WHAT IS BEING ASKED
Can you update the records from the line with "Click the help icon next to audio_mode" through the line with "pyautogui.click(x=562, y=60)", replacing "yellow" with "blue" and keeping everything else the same? Leave the pictures out of your answer.

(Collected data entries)
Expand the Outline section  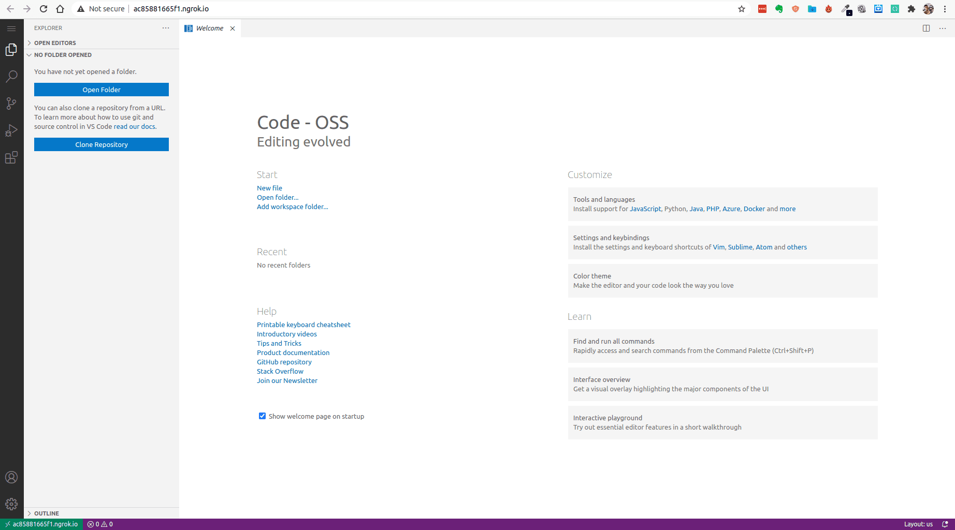tap(47, 513)
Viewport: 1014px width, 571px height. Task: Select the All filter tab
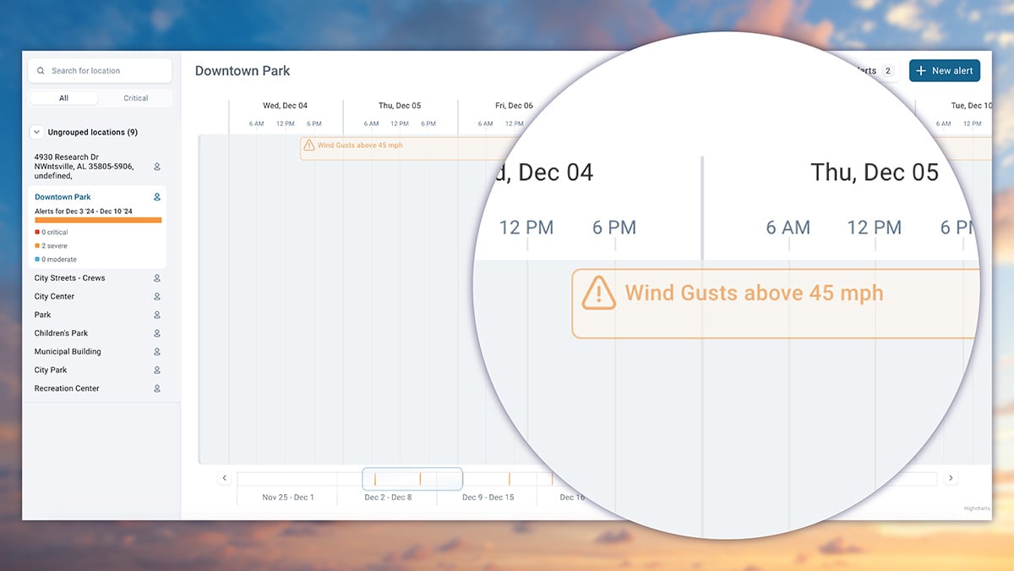coord(63,98)
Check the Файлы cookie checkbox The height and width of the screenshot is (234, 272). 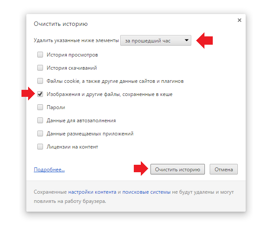pos(40,81)
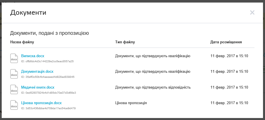Open the Документація.docx file link
Screen dimensions: 265x120
(37, 71)
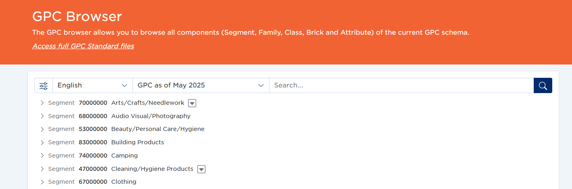Follow the Access full GPC Standard files link

click(x=83, y=46)
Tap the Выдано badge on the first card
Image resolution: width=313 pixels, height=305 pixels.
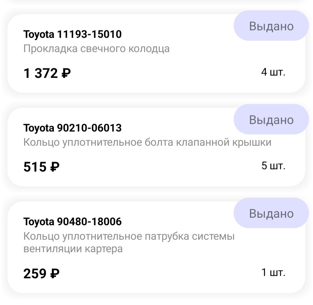coord(271,26)
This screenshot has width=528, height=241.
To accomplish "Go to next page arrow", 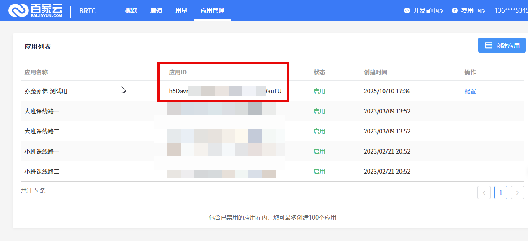I will point(518,192).
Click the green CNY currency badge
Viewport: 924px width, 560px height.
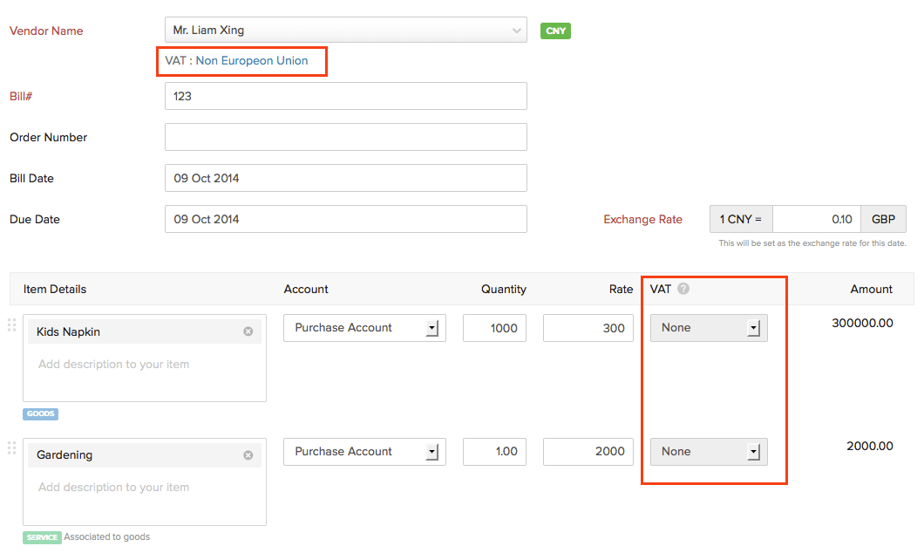pos(555,30)
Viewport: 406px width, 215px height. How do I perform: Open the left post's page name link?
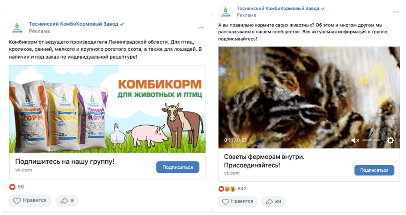click(74, 24)
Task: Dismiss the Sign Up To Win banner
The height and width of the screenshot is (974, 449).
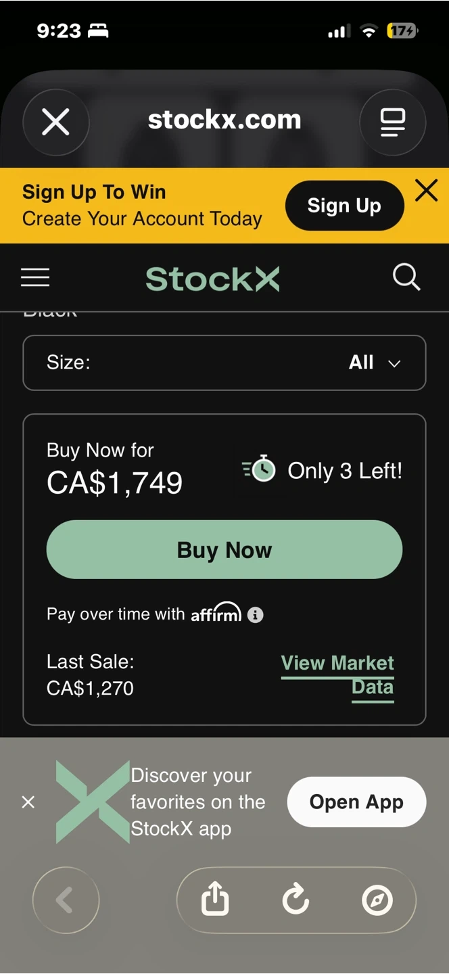Action: (x=427, y=191)
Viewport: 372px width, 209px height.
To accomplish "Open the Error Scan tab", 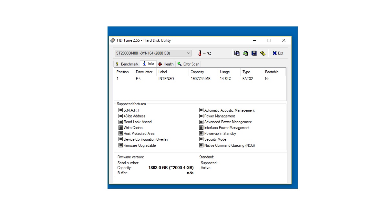I will (x=188, y=64).
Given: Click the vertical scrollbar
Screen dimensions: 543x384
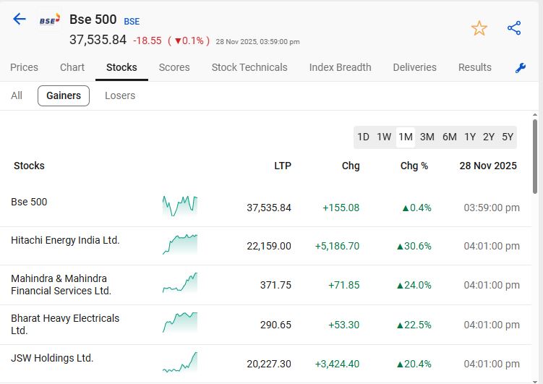Looking at the screenshot, I should pos(535,152).
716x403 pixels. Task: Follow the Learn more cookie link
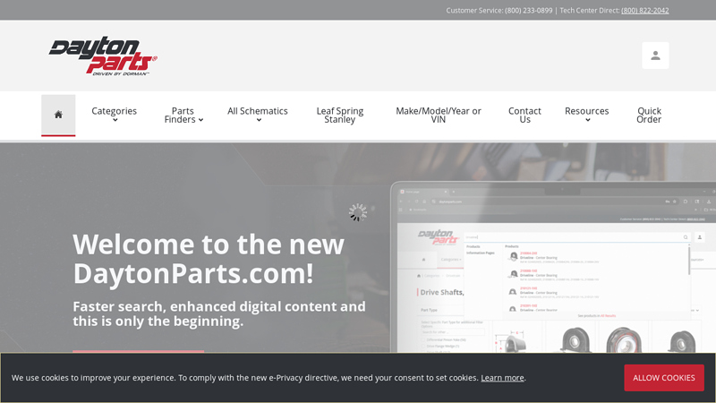click(502, 378)
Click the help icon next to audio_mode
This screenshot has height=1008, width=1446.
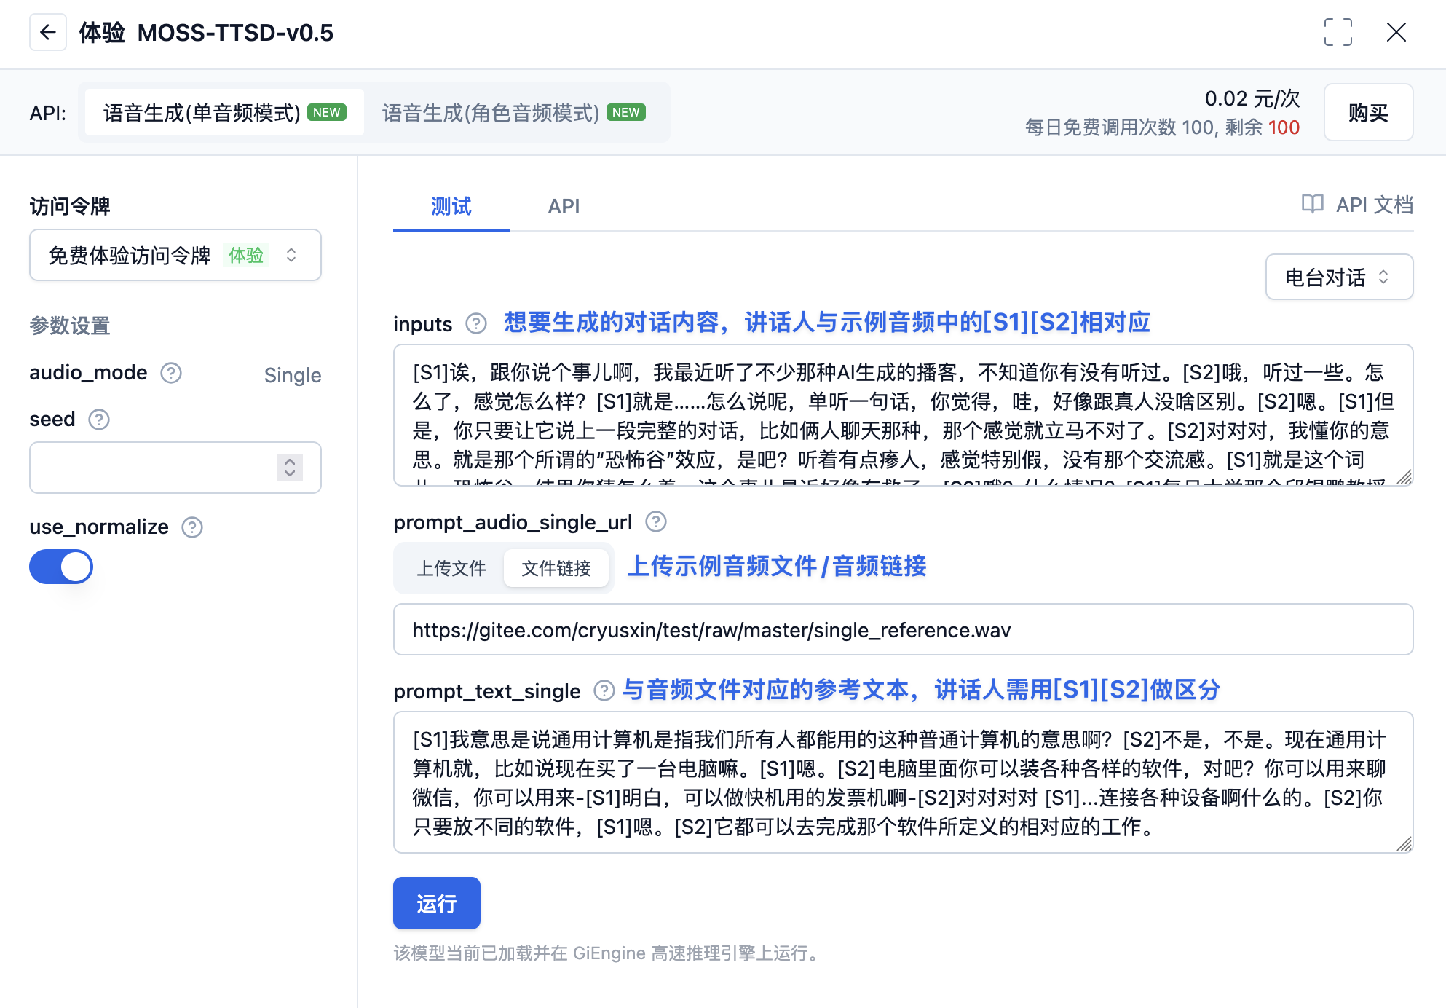(172, 373)
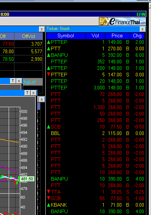
Task: Click the green up arrow beside KBANK
Action: (x=49, y=205)
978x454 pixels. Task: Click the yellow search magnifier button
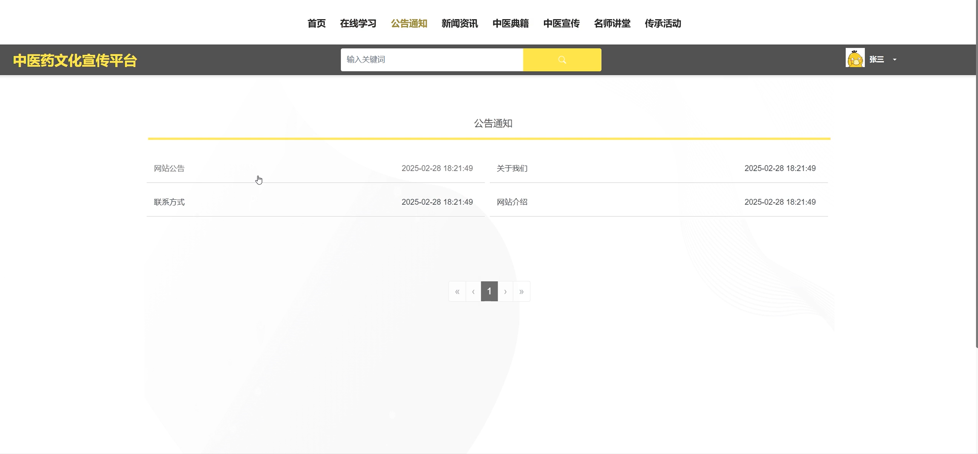pyautogui.click(x=562, y=60)
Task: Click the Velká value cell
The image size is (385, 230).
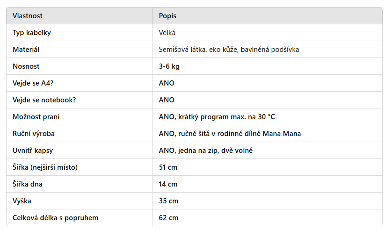Action: [167, 33]
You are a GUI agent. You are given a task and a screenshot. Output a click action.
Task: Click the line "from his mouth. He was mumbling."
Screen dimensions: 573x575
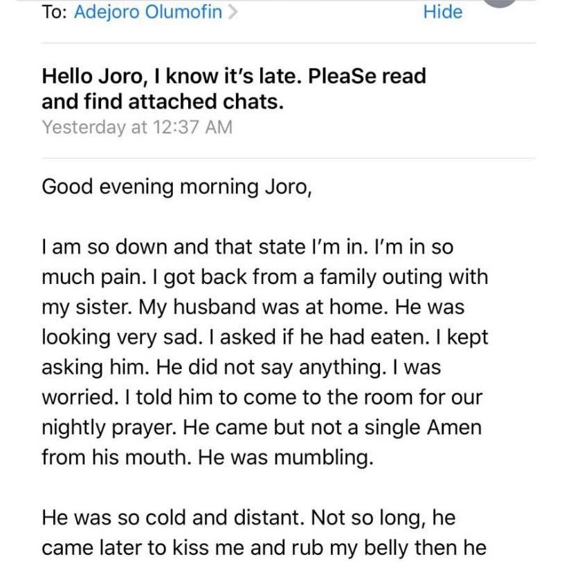pyautogui.click(x=207, y=458)
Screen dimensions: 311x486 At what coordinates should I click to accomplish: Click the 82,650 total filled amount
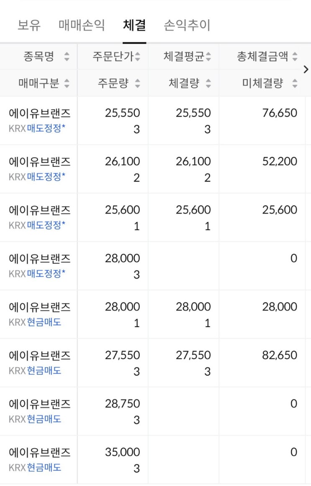coord(280,355)
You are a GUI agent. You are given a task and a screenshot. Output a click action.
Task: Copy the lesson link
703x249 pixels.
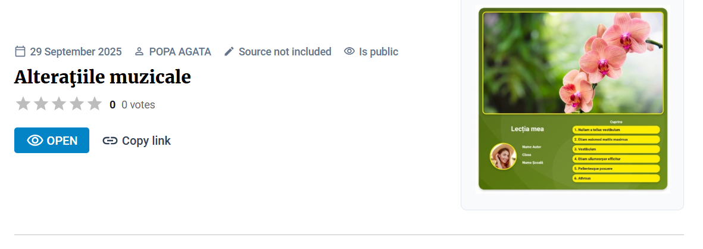137,141
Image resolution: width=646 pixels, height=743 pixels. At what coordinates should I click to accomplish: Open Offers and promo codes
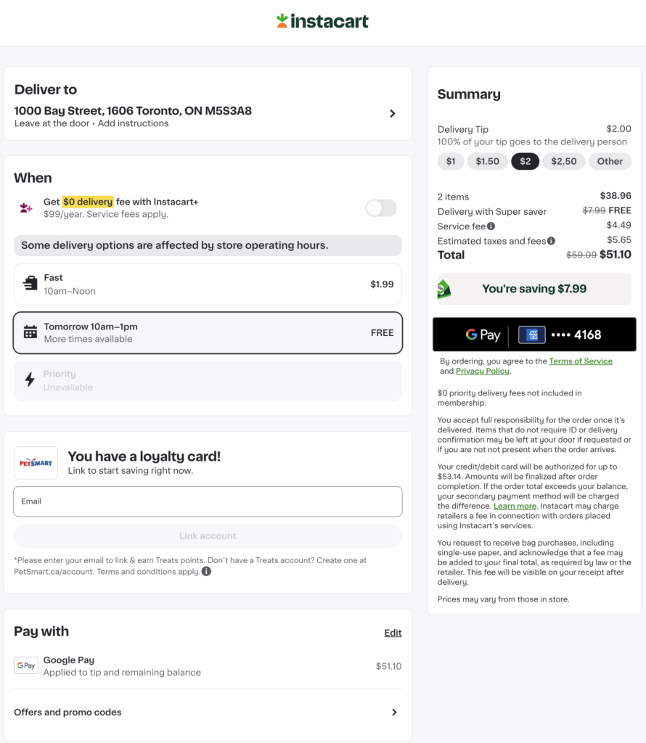tap(208, 712)
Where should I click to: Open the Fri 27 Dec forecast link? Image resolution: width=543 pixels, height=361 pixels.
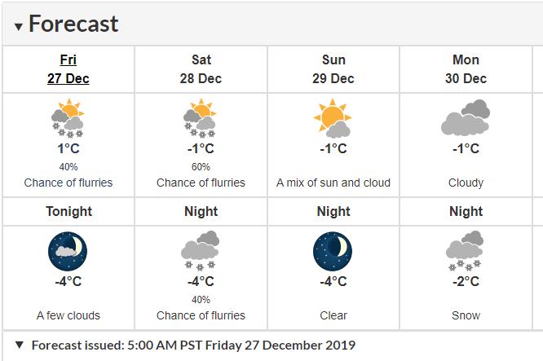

ANSWER
Click the help icon next to audio_mode
This screenshot has height=1008, width=1446.
(172, 373)
Task: Click the green up arrow beside KBANK
Action: (x=49, y=205)
978x454 pixels. Task: Click the blue search magnifier button
pyautogui.click(x=562, y=60)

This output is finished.